The textbooks weren’t assigned. They were purchased. Her scholarship
covered her books too, but not if she had to replace one. June knew the
textbook could easily cost sixty to a hundred dollars. She worked part time
at an ice cream shop and that would easily be two to three shifts to replace
it.
She held out her hand. “Please give me back my textbook.”
“But you were so nice to lend it to me because I forgot mine at home
today.” Arabella blinked innocently.
June’s lips parted. She had been about to say that she’d tell someone
about the book, but she knew how stupid that was. She would never tattle
on anyone, let alone Arabella. That would be like throwing gas on the fire,
and Arabella didn’t need more fuel.
“If you’re so smart, you won’t need it,” Arabella taunted. “You seem to
have all the answers in class. I’m sure you can get by just fine without it.
That is, if you can’t afford to replace it.”
“I need it,” June protested. “You know that my family isn’t well off.
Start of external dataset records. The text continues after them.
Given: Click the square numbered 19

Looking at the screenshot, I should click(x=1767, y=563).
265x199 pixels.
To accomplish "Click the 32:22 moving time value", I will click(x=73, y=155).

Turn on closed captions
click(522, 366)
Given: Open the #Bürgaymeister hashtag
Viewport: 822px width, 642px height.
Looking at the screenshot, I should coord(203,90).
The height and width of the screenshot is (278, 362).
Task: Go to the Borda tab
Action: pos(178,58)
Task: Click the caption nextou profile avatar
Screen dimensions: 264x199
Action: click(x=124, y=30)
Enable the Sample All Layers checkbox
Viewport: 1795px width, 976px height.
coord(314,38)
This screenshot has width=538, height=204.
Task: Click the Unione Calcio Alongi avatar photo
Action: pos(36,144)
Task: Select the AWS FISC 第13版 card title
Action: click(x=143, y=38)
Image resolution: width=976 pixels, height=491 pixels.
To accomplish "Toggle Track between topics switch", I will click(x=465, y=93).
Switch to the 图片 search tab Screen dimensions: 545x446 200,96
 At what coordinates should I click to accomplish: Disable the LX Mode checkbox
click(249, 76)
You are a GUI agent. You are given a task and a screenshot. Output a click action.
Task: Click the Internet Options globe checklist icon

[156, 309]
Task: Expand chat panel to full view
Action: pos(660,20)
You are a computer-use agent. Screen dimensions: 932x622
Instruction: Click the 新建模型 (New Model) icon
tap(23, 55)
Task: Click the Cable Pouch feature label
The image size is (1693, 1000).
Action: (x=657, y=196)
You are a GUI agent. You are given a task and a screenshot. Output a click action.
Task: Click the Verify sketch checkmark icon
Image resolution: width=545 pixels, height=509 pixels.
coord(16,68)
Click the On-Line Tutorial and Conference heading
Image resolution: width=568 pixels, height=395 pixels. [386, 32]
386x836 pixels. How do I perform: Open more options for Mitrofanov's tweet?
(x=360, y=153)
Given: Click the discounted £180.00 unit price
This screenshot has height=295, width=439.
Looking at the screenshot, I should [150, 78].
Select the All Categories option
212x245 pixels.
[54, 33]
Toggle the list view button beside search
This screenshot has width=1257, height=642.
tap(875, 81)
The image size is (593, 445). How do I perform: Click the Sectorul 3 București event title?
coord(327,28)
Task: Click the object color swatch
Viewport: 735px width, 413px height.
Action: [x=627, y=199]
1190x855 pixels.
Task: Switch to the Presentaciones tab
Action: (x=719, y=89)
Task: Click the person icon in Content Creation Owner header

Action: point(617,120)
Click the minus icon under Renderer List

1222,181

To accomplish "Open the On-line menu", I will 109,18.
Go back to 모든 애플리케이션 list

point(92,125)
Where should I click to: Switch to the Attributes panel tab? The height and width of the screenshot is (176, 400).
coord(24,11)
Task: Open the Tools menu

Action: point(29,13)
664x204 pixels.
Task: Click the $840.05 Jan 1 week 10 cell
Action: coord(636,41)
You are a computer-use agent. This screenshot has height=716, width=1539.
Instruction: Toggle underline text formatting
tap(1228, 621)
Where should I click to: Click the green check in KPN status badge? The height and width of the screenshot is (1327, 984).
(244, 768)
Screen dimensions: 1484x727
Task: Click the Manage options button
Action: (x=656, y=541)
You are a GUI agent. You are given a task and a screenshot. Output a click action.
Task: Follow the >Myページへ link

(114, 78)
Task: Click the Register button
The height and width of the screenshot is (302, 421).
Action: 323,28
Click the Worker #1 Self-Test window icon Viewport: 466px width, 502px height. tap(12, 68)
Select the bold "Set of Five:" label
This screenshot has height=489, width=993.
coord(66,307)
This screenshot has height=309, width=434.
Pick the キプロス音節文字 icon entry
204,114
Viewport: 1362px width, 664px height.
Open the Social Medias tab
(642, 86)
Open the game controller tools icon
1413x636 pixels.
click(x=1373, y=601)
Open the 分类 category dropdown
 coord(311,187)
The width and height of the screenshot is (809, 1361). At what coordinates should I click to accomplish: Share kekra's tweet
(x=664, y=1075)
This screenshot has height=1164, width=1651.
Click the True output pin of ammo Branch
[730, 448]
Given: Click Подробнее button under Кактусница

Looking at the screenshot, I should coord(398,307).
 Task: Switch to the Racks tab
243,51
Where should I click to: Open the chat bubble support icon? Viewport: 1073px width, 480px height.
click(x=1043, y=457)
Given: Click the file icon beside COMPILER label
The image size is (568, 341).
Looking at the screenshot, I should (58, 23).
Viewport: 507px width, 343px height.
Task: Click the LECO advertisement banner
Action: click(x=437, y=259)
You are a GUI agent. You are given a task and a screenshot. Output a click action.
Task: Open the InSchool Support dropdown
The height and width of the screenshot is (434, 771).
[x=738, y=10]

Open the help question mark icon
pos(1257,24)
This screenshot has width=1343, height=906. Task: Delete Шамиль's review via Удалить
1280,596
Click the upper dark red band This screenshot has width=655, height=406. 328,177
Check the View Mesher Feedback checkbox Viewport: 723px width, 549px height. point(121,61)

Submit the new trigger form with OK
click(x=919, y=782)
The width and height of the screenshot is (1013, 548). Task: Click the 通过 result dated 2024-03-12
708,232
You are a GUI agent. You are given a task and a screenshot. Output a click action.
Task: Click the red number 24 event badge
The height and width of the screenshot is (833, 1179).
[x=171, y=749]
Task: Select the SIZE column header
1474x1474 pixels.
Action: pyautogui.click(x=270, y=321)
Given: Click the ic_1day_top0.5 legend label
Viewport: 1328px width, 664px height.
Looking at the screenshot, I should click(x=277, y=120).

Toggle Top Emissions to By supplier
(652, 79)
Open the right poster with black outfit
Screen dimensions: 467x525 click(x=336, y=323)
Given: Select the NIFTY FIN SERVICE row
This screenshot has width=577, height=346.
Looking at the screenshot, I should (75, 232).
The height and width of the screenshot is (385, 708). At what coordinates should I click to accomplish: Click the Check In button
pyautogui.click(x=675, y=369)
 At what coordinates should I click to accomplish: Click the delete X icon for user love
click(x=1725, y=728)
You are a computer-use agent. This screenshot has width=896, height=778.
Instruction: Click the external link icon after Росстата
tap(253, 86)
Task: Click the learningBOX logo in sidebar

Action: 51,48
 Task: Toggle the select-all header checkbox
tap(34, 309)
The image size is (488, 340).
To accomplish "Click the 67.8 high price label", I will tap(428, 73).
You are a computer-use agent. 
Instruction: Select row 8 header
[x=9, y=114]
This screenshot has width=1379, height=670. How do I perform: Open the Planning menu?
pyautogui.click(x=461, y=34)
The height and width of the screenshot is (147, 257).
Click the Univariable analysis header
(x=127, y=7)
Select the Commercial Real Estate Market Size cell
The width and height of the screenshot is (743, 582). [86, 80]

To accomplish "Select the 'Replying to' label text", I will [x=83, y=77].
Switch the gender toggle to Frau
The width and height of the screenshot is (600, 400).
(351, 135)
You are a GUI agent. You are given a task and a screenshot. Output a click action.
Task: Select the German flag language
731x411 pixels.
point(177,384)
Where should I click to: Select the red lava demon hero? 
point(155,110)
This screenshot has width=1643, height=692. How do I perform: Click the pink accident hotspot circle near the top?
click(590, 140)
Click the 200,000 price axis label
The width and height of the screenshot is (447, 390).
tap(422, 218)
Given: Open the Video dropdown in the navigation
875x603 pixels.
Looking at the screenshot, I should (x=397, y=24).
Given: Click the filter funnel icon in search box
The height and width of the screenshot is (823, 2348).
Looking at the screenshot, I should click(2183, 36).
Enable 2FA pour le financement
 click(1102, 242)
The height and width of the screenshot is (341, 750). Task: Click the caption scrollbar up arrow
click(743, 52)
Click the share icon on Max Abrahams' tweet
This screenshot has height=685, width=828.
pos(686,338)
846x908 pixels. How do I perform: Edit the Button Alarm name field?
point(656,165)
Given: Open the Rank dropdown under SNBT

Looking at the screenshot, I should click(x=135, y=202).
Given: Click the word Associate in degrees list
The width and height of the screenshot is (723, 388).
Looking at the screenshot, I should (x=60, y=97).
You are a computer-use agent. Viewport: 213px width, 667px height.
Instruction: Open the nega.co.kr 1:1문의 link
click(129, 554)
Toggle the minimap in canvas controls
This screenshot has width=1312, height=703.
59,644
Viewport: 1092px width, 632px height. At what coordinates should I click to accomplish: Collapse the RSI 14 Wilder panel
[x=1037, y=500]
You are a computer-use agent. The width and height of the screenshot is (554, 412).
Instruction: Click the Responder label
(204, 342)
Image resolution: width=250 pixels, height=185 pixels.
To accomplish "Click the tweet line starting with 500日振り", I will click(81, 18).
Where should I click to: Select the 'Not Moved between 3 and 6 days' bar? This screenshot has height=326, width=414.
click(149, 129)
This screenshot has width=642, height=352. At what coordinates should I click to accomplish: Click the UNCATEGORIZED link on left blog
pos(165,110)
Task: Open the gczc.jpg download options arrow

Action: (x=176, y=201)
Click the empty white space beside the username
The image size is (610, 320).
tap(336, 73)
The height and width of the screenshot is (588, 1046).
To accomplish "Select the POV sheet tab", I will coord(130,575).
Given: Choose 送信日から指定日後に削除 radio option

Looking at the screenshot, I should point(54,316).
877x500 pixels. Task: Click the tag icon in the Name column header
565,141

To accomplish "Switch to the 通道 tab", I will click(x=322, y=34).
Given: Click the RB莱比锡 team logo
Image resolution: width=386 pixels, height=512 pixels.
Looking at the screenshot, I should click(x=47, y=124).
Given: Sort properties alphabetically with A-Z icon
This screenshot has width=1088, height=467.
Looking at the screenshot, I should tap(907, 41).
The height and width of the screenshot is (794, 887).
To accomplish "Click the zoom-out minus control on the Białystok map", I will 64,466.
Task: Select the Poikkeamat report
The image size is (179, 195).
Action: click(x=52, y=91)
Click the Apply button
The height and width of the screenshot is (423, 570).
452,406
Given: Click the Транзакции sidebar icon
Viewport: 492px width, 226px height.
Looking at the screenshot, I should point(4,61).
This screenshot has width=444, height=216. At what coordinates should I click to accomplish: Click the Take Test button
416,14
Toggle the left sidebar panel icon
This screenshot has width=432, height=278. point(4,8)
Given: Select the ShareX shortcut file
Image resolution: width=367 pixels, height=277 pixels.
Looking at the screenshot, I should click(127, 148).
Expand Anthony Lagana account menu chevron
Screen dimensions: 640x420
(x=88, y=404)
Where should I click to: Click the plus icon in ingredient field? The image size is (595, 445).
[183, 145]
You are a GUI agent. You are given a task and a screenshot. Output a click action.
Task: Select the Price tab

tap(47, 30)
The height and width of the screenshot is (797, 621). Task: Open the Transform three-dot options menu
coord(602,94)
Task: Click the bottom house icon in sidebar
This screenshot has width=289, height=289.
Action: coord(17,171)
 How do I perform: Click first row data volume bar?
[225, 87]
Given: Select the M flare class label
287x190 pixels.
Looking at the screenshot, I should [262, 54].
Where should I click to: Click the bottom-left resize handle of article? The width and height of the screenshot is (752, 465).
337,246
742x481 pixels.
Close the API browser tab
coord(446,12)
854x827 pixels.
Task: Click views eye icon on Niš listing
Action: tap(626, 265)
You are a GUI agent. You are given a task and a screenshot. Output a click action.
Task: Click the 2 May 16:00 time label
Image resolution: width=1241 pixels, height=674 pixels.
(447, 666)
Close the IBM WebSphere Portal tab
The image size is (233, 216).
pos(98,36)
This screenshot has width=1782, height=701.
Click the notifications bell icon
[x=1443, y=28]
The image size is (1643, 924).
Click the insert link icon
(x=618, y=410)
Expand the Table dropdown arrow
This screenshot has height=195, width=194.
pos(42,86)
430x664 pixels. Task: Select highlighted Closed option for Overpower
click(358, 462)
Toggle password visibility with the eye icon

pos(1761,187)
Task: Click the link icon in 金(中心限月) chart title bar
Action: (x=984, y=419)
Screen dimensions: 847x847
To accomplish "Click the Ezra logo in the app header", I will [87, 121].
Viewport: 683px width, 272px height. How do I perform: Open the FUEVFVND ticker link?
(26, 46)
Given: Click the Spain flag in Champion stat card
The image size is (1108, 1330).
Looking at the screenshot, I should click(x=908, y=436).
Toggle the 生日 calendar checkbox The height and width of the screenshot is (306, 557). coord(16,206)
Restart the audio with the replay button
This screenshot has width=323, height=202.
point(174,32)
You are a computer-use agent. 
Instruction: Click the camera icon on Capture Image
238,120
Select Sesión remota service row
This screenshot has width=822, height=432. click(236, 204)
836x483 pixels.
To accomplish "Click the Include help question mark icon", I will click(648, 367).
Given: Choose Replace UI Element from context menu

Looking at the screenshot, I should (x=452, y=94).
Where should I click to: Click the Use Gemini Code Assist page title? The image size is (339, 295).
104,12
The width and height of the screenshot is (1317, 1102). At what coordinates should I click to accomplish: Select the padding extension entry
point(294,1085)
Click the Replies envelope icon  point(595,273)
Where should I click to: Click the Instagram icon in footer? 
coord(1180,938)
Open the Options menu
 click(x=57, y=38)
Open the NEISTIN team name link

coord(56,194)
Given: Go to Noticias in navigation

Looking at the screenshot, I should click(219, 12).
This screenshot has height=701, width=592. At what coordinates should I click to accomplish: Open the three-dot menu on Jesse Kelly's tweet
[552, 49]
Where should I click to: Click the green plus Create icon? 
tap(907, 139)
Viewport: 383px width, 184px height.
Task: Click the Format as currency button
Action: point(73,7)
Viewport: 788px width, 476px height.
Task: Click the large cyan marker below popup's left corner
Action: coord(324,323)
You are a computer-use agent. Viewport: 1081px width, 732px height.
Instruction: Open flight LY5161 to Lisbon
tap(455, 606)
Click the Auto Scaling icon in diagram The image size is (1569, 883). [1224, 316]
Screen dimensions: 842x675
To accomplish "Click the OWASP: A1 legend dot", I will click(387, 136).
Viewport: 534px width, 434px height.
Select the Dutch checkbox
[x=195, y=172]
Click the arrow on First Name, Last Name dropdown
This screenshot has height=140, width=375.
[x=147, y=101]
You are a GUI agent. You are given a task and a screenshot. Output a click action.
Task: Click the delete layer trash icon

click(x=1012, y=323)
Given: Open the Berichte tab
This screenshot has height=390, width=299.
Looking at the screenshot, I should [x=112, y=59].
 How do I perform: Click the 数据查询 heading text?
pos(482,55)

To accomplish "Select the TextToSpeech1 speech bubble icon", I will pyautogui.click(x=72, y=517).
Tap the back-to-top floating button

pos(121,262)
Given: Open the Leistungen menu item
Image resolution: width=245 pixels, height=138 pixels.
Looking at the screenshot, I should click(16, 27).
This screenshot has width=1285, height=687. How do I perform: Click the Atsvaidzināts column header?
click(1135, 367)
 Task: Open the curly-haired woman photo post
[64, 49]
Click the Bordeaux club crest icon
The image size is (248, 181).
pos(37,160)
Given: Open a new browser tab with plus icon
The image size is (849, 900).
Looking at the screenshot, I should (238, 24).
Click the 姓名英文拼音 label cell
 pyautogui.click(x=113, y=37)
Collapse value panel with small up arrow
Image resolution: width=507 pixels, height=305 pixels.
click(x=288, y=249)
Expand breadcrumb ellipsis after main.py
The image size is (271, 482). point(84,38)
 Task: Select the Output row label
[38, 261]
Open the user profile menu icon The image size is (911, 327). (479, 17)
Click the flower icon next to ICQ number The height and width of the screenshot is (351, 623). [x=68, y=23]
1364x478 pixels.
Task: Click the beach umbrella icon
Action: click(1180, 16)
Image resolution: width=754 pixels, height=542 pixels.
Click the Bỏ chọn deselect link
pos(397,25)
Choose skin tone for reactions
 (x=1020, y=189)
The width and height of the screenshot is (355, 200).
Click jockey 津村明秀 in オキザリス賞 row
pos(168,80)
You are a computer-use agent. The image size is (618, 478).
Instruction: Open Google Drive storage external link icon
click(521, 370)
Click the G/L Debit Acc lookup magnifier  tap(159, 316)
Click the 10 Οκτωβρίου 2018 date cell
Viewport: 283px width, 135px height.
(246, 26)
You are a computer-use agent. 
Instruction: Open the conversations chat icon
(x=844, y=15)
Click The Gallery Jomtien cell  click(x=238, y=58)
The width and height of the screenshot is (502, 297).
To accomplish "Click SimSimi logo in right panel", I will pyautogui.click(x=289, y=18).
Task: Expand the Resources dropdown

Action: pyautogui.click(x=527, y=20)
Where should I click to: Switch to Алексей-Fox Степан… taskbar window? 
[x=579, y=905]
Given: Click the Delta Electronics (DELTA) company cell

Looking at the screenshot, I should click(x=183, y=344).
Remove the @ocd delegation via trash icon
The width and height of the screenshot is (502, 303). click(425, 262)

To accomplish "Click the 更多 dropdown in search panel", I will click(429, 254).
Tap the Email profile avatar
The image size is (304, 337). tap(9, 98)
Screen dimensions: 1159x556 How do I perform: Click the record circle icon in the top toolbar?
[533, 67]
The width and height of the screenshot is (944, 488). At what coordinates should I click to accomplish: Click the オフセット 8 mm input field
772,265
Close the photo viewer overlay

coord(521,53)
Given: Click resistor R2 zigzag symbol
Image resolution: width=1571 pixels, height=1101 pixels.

You’re always telling me I smell poor, and you know that I live downtown,
not anywhere near where anyone else here lives. I have no idea why you
hate me or why you want to make my life hell, except that it’s easy for you
to dislike what you don’t understand, and try to grind down what you feel
threatened by so it can’t rise up.” June snapped her mouth shut. She’d said
way too much. She should have said nothing and just tried to reach out and
get her book back. Anger and annoyance had gotten the best of her.
Scarlet crept up Arabella’s neck, up towards her pink shellacked lips.
“Did you hear that?” she screeched, sounding every bit like a shrill crow.
Aberdeen glanced around nervously. June felt like doing the same,
hoping that Summer would come walking over to her locker and save her.
Summer was better at dealing with Arabella’s aggression. They were on
equal footing, and Summer didn’t let anyone push her around. She would
have the perfect thing to say. Something snarky and witty, and it would send
Arabella on her way because Summer wasn’t an easy target and Arabella
didn’t like to be humiliated or bested, especially not in front of her posse.
Savannah scowled, while Christine stared at June in surprise. It seemed
like her growing a backbone had taken them all by surprise.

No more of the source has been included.